■ **The exercise**:
List each line in the entries below that contains the word "pixel".

==========

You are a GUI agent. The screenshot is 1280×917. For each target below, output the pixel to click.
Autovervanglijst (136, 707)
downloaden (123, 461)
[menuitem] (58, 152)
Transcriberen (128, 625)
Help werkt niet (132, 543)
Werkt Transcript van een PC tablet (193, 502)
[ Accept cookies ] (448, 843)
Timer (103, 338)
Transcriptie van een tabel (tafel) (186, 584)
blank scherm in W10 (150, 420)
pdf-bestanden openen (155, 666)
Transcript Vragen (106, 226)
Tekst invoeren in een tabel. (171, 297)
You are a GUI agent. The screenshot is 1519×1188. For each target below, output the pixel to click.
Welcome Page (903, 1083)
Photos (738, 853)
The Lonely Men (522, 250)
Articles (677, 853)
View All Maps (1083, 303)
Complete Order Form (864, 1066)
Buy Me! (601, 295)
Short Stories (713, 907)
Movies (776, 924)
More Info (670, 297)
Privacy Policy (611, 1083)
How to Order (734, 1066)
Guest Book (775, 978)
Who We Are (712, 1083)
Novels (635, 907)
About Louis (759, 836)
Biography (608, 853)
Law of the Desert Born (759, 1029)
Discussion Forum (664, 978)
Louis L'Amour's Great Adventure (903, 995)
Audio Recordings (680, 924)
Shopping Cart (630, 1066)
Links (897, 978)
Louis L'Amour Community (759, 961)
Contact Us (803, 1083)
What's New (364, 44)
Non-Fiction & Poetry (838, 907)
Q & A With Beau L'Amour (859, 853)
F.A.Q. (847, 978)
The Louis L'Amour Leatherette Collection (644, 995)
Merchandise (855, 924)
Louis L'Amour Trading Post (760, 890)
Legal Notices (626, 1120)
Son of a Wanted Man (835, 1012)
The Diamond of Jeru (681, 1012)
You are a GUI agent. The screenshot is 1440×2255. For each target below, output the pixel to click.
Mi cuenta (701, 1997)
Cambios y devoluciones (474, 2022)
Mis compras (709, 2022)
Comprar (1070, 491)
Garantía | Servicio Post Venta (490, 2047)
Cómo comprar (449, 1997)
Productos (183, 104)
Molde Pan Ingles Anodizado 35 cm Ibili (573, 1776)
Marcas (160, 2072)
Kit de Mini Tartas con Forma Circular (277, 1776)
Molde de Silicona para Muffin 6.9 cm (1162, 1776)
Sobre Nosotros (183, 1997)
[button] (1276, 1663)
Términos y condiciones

==========

■ **Task solution**:
You are a GUI agent. The screenshot is 1280×917. For each target below, output the pixel to click.
You are a GUI agent. The screenshot is 1519×1188. For each target below, output the pixel to click.
You are a GUI agent. The screenshot is 1440×2255. For each target below, output the pixel to click.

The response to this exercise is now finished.